Selection:
┌──
As Our World Changes, So Must Our View of Leadership

“Leadership is not to put greatness into humanity, but to elicit it, for the greatness is already there.”

James Buchanan (April 23, 1791 – June 1, 1868), was the 15th President of the United States.

View Of Leadership 2014-12-02

Source: © 2014 Responsible Leader Group, LLC


New World of Challenges

Our world is rapidly changing. Globalization, technology, population growth, and consumer-driven economies are impacting every part of our world – from the individual to the organization. Demand for resources of all kinds outstrips supply. It is increasingly difficult to meet the needs of everything, from basic human necessities to the most sophisticated requirements of commerce. Just look at the statistics:

  • Today’s income inequality is so great, Oxfam says that “the richest 85 people across the globe share a combined wealth of the poorest 3.5 billion of the world’s population.” This is our second greatest threat impacting the stability and inclusiveness of our economic, political, and social systems, according to the World Economic Forum’s “Outlook on the Global Agenda 2014.”
  • The U.N. warns that by 2030 “nearly half of the world’s population could face a water scarcity, outstripping supply by 40%.” This would affect everything from safe drinking water and water for business and agriculture, to sanitation systems.
  • By 2050, the earth’s population is projected to be about 9 billion, agricultural output will need to increase by 70%, according to the U.S. Agency for International Development.

The threats to our economic, social, and environmental well-being require us to rethink how we lead our businesses, governments, and communities. While the risks are many, so are the opportunities. Institutions and individuals must develop and leverage their collective know-how, talents, and capabilities to create a more sustainable future.
└──
Exercise 1: In the leadership article, swap "communities" for "neighborhoods" and write out the passage that begins at "The threats to" and stops after "more sustainable future.".
Exercise 2: List the forces that the leadership article says are impacting every part of our world.
Exercise 3: Summarize the leadership article in two sentences.
The data that comes after the leadership article is not needed for any of this work.

Raw data:
┌──
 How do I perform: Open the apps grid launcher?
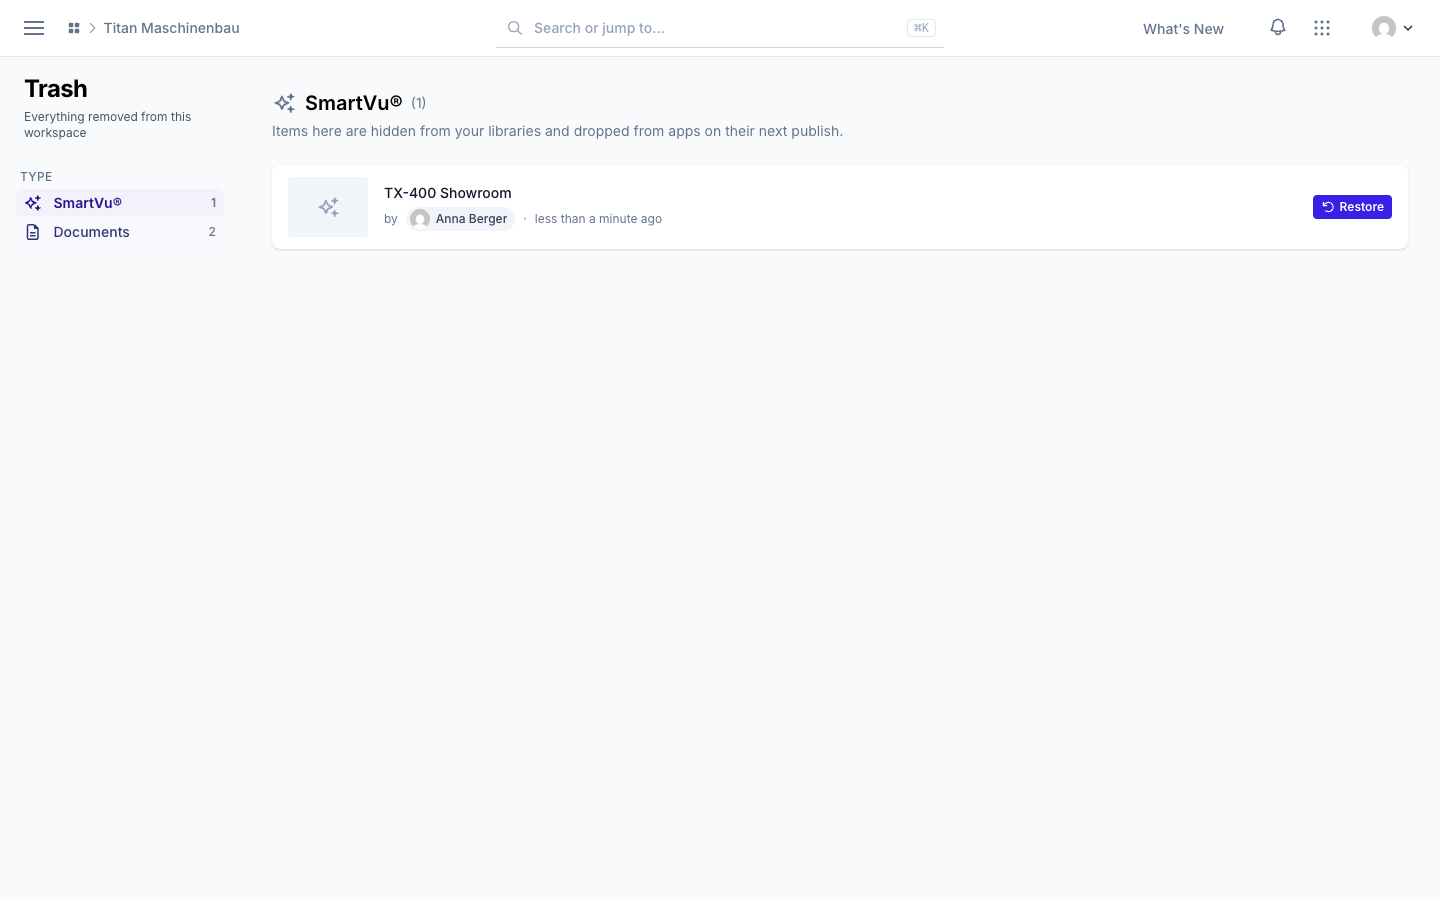1322,28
└──
Exercise answer 1:
The threats to our economic, social, and environmental well-being require us to rethink how we lead our businesses, governments, and neighborhoods. While the risks are many, so are the opportunities. Institutions and individuals must develop and leverage their collective know-how, talents, and capabilities to create a more sustainable future.

Exercise answer 2:
Globalization
Technology
Population growth
Consumer-driven economies

Exercise answer 3: The world is rapidly changing through globalization, technology, population growth, and consumer-driven economies, and demand for resources outstrips supply, as statistics on income inequality, water scarcity, and needed agricultural output show. These threats require a rethinking of how businesses, governments, and communities are led, with institutions and individuals developing and leveraging their collective know-how, talents, and capabilities to create a more sustainable future.